Action pré-opératoire

Les procédures

Selon le type et la topographie de la tumeur cérébrale, le neurochirurgien peut décider de pratiquer une biopsie, c’est-à-dire un prélèvement de la tumeur à des fins de diagnostic. Elle permet d’analyser la tumeur et d’obtenir sa carte d’identité anatomopathologique et moléculaire. Trois types de biopsies peuvent être réalisées :

  • Une biopsie dite chirurgicale (à crâne ouvert), consistant en une petite craniotomie centrée sur la lésion et permettant, lorsque cette dernière est superficielle, un prélèvement direct du tissu. Cette intervention est réalisée sous anesthésie générale avec guidage par neuronavigation IRM.
  • Une biopsie à crâne fermé sous neuronavigation IRM dite « frameless » pour les anglo-saxons. Cette procédure utilise le matériel de neuronavigation IRM. Les différentes étapes sont comparables à celles de la biopsie en condition stéréotaxique si ce n’est que l’imagerie cérébrale est réalisée avant l’intervention et qu’il n’y a pas de cadre de contention du crâne. Cette technique offre cependant une moindre précision comparativement à la biopsie en condition stéréotaxique (cf ci-dessous).
  • Une biopsie à crâne fermé en condition stéréotaxique dont les principes fondateurs ont largement été développés au GHU Paris - Neuro Sainte-Anne selon la méthode historique du Pr Jean Talairach (1911-2007). Le neurochirurgien commence tout d’abord par mettre en place, au bloc opératoire et sous anesthésie locale ou générale selon les besoins, un système de repérage en cadre fixé sur le crâne du patient par le serrage de quatre pointes jusqu’à obtenir une immobilité totale entre le cadre et le crâne du patient. Il existe plusieurs systèmes de repérage (cadre de stéréotaxie) adapté à la Neurochirurgie. Le GHU Paris - Neuro Sainte-Anne dispose de plusieurs types de cadre et utilise préférentiellement le cadre de Talairach, du nom de son inventeur, pour ses multiples avantages.

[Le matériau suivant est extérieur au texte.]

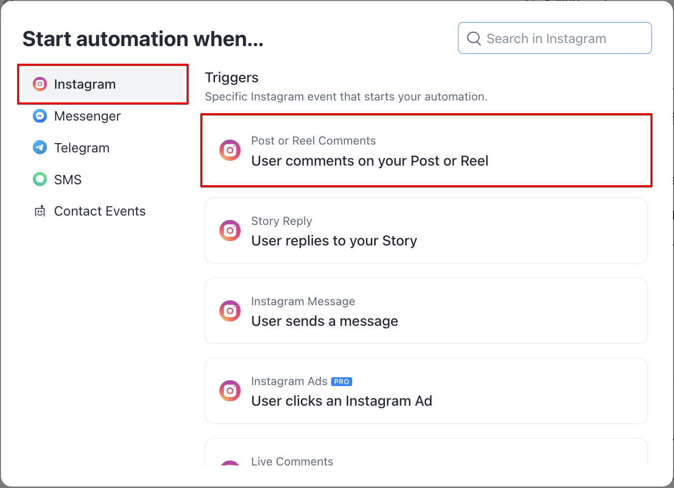
Task: Open the Telegram triggers category
Action: [82, 148]
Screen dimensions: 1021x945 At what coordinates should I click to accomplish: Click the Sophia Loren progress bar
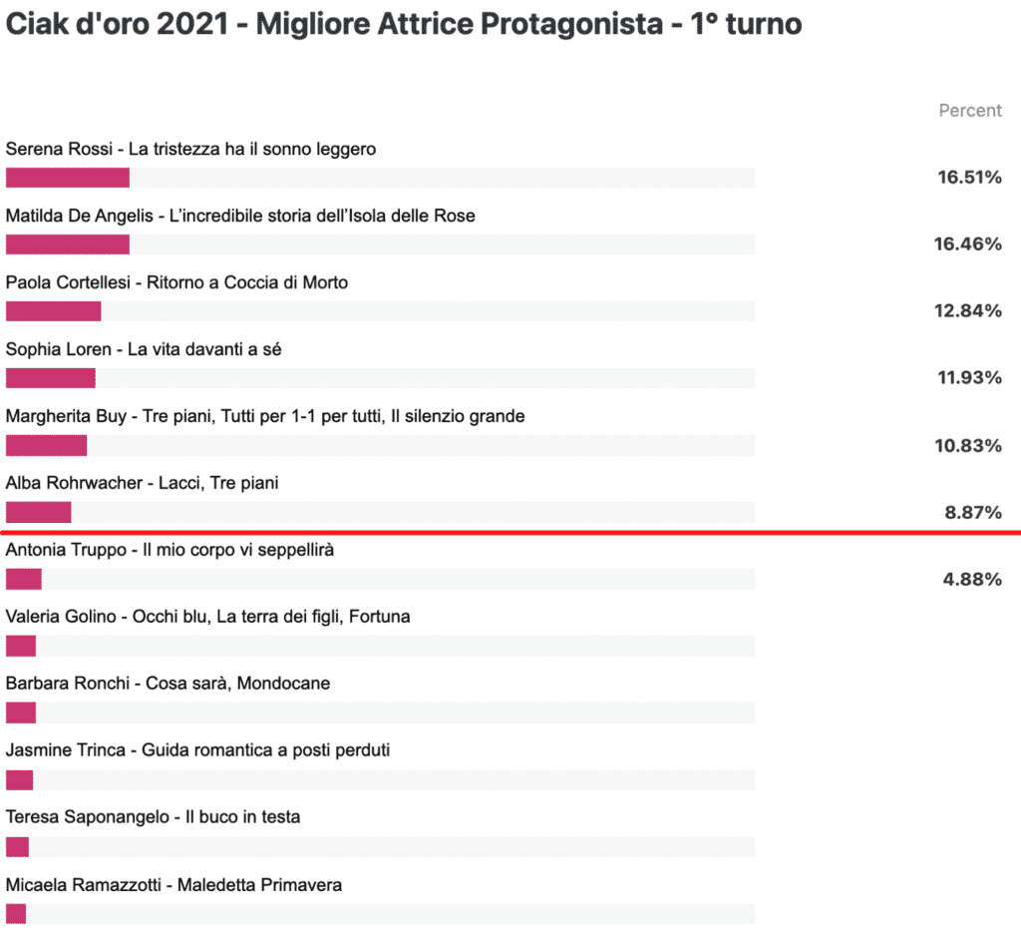tap(380, 378)
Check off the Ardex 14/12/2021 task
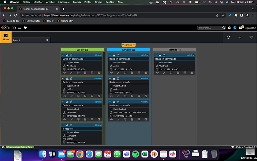 146,73
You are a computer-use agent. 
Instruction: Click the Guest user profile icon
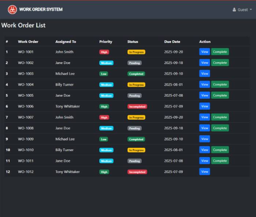point(234,10)
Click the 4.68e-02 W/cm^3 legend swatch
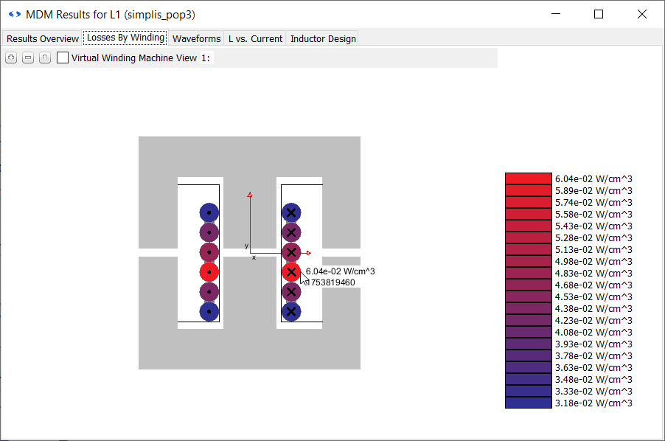Image resolution: width=665 pixels, height=441 pixels. [x=528, y=285]
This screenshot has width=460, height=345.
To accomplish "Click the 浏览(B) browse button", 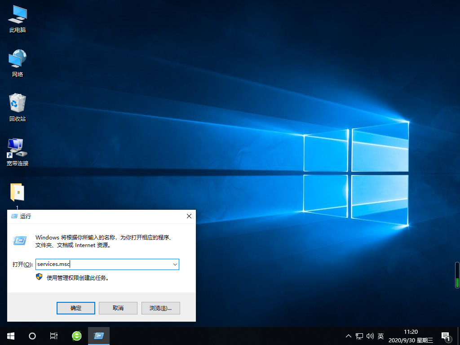I will click(x=160, y=308).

Des clichés radiologiques sont réalisés au bloc opératoire pour permettre au neurochirurgien de recaler l’IRM réalisée en pré-opératoire sur le cadre de stéréotaxie fixé sur le patient à l’aide d’une console informatisée dédiée et reliée au robot chirurgical (technologie NeuroMate). Sur cette console, le Neurochirurgien définit la trajectoire biopsique, c’est à dire le trajet qu’empruntera l’outil au travers du crâne et du cerveau pour atteindre la cible constituée par la tumeur. La trajectoire offrant à la fois le moindre danger de dégât cérébral et les meilleures chances d’obtenir du tissu tumoral est choisie. Ses coordonnées sont rentrées dans la console informatisée et sont transmises au robot chirurgical qui sera chargé d’introduire et de guider avec une précision optimale, l’outil de biopsie tout au long de la trajectoire.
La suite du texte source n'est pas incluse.